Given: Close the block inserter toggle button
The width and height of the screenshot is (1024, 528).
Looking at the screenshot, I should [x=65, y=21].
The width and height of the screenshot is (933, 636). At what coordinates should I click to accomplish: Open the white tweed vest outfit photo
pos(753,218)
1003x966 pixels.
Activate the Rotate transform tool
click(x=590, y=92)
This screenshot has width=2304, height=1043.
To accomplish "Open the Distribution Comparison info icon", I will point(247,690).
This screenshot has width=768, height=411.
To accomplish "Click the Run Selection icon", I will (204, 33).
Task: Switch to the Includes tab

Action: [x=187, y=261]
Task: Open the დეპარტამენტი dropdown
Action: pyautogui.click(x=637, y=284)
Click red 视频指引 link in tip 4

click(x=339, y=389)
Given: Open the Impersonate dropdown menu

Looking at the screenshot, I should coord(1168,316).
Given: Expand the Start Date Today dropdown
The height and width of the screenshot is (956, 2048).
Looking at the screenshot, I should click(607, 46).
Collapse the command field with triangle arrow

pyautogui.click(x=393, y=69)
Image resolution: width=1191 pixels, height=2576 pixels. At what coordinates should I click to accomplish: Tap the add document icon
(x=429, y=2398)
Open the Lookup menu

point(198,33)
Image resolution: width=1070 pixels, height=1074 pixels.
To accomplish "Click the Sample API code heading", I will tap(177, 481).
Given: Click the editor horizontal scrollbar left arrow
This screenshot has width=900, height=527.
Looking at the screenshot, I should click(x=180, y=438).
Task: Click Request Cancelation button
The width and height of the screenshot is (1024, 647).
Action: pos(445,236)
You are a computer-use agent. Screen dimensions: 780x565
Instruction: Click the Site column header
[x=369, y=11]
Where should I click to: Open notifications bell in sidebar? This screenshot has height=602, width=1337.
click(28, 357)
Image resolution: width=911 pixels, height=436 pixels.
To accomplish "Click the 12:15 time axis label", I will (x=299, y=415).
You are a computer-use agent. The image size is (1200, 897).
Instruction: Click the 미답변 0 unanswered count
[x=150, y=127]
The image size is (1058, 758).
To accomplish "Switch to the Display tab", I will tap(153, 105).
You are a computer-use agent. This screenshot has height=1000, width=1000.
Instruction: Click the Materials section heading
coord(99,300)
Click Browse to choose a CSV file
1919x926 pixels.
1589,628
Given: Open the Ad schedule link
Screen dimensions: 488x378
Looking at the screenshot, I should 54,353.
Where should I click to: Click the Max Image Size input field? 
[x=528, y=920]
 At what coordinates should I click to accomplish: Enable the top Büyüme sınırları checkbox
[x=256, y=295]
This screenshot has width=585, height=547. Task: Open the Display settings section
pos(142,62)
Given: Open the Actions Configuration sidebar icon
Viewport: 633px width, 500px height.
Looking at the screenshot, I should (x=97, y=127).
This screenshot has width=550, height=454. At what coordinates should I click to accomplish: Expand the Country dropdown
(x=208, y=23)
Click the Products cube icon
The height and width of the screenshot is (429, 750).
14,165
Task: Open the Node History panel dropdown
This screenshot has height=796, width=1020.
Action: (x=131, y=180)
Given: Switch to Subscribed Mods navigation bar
● ● ● ● ●
Directions:
Output all of the records above exactly as they appear.

Solution below:
Given: Close the block inserter toggle button
The width and height of the screenshot is (1024, 528).
Looking at the screenshot, I should [x=65, y=21].
The width and height of the screenshot is (933, 636). At what coordinates should I click to accomplish: Open the white tweed vest outfit photo
pos(753,218)
1003x966 pixels.
Activate the Rotate transform tool
click(x=590, y=92)
This screenshot has width=2304, height=1043.
To accomplish "Open the Distribution Comparison info icon", I will point(247,690).
This screenshot has width=768, height=411.
To accomplish "Click the Run Selection icon", I will (204, 33).
Task: Switch to the Includes tab

Action: [x=187, y=261]
Task: Open the დეპარტამენტი dropdown
Action: pyautogui.click(x=637, y=284)
Click red 视频指引 link in tip 4

click(x=339, y=389)
Given: Open the Impersonate dropdown menu

Looking at the screenshot, I should coord(1168,316).
Given: Expand the Start Date Today dropdown
The height and width of the screenshot is (956, 2048).
Looking at the screenshot, I should click(607, 46).
Collapse the command field with triangle arrow

pyautogui.click(x=393, y=69)
Image resolution: width=1191 pixels, height=2576 pixels. At what coordinates should I click to accomplish: Tap the add document icon
(x=429, y=2398)
Open the Lookup menu

point(198,33)
Image resolution: width=1070 pixels, height=1074 pixels.
To accomplish "Click the Sample API code heading", I will tap(177, 481).
Given: Click the editor horizontal scrollbar left arrow
This screenshot has width=900, height=527.
Looking at the screenshot, I should click(x=180, y=438).
Task: Click Request Cancelation button
The width and height of the screenshot is (1024, 647).
Action: pos(445,236)
You are a computer-use agent. Screen dimensions: 780x565
Instruction: Click the Site column header
[x=369, y=11]
Where should I click to: Open notifications bell in sidebar? This screenshot has height=602, width=1337.
click(28, 357)
Image resolution: width=911 pixels, height=436 pixels.
To accomplish "Click the 12:15 time axis label", I will (x=299, y=415).
You are a computer-use agent. The image size is (1200, 897).
Instruction: Click the 미답변 0 unanswered count
[x=150, y=127]
The image size is (1058, 758).
To accomplish "Switch to the Display tab", I will tap(153, 105).
You are a computer-use agent. This screenshot has height=1000, width=1000.
Instruction: Click the Materials section heading
coord(99,300)
Click Browse to choose a CSV file
1919x926 pixels.
1589,628
Given: Open the Ad schedule link
Screen dimensions: 488x378
Looking at the screenshot, I should 54,353.
Where should I click to: Click the Max Image Size input field? 
[x=528, y=920]
 At what coordinates should I click to accomplish: Enable the top Büyüme sınırları checkbox
[x=256, y=295]
This screenshot has width=585, height=547. Task: Open the Display settings section
pos(142,62)
Given: Open the Actions Configuration sidebar icon
Viewport: 633px width, 500px height.
Looking at the screenshot, I should (x=97, y=127).
This screenshot has width=550, height=454. At what coordinates should I click to accomplish: Expand the Country dropdown
(x=208, y=23)
Click the Products cube icon
The height and width of the screenshot is (429, 750).
14,165
Task: Open the Node History panel dropdown
This screenshot has height=796, width=1020.
Action: (x=131, y=180)
Given: Switch to Subscribed Mods navigation bar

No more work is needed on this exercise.